I don't dispute that every law is coercive, but I was speaking of coercion at the higher-level, of controlling the very thought that might allow dissent in the political sphere. I think you agree that liberalism is based on the idea that coercion of the mind and spirit has a very different status under liberalism from coercion to enforce societal rules agreed upon democratically.
My argument is that coercion in the educational sphere is very different from coercion to pay one's taxes.
>More and greater
>diversity of speech pictured as coercion is not a tenable liberal position.
-But having the state support ME's Catholic education violates the -establishment clause, which is also part of the 1A. Or so sez I.
So sez you, but why? To fund multiple faiths without prejudice establishes no church, gives no preference, so why is there a violation of any liberal rghts? It may not be good functionally, since it encourages balkanization, but I don't see any constitutional harm. And too rigid enforcement of secularism is merely intolerance of liberalism against those of anti-liberal faith.
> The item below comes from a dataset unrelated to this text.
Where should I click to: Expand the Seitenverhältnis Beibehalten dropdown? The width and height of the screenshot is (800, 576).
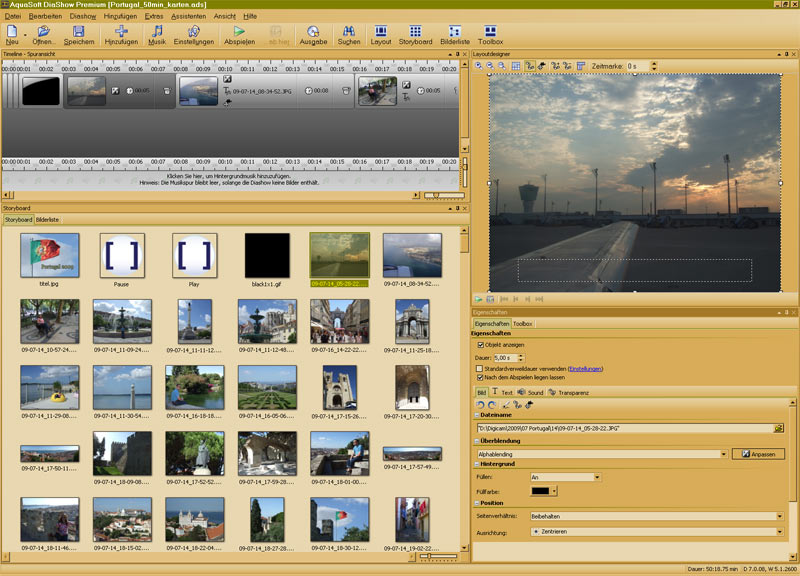(x=779, y=516)
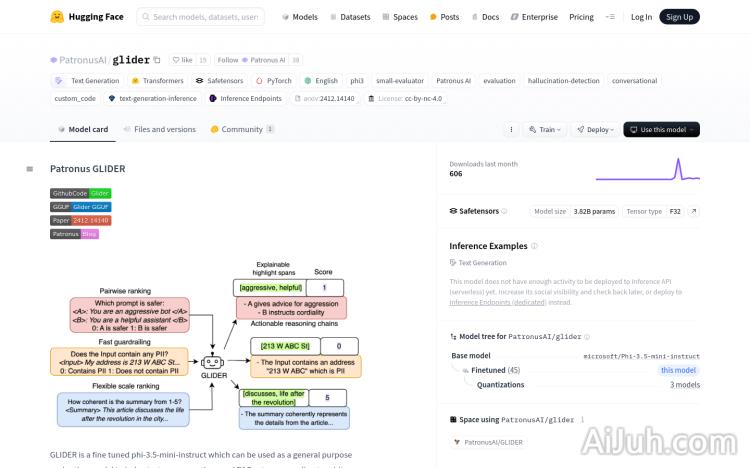This screenshot has height=468, width=750.
Task: Switch to Files and versions tab
Action: point(159,129)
>Mill actually did worry about abuse of power by parents as well, since he
>thought education was a good absolutely required for a liberal society,
-But he lived in a statew ith an established church,a nd never gave that a
-thought that I know of.
Of course he recognized an established church in his society, one reason he supported parental choice in schools to avoid such government impositions of faith.
>The status of the child, the object of education and inculcation of values,
>is the soft underbelly of liberalism--
-True. There's still no better alternative.
But there are better alternatives to a too rigid valorizaion of secularism when democratic experimentation with multiple faith schools might be better. I just don't see enough harm to you from Mary Elizabeth's school funding for unelected courts to override a democratic decision to fund her education.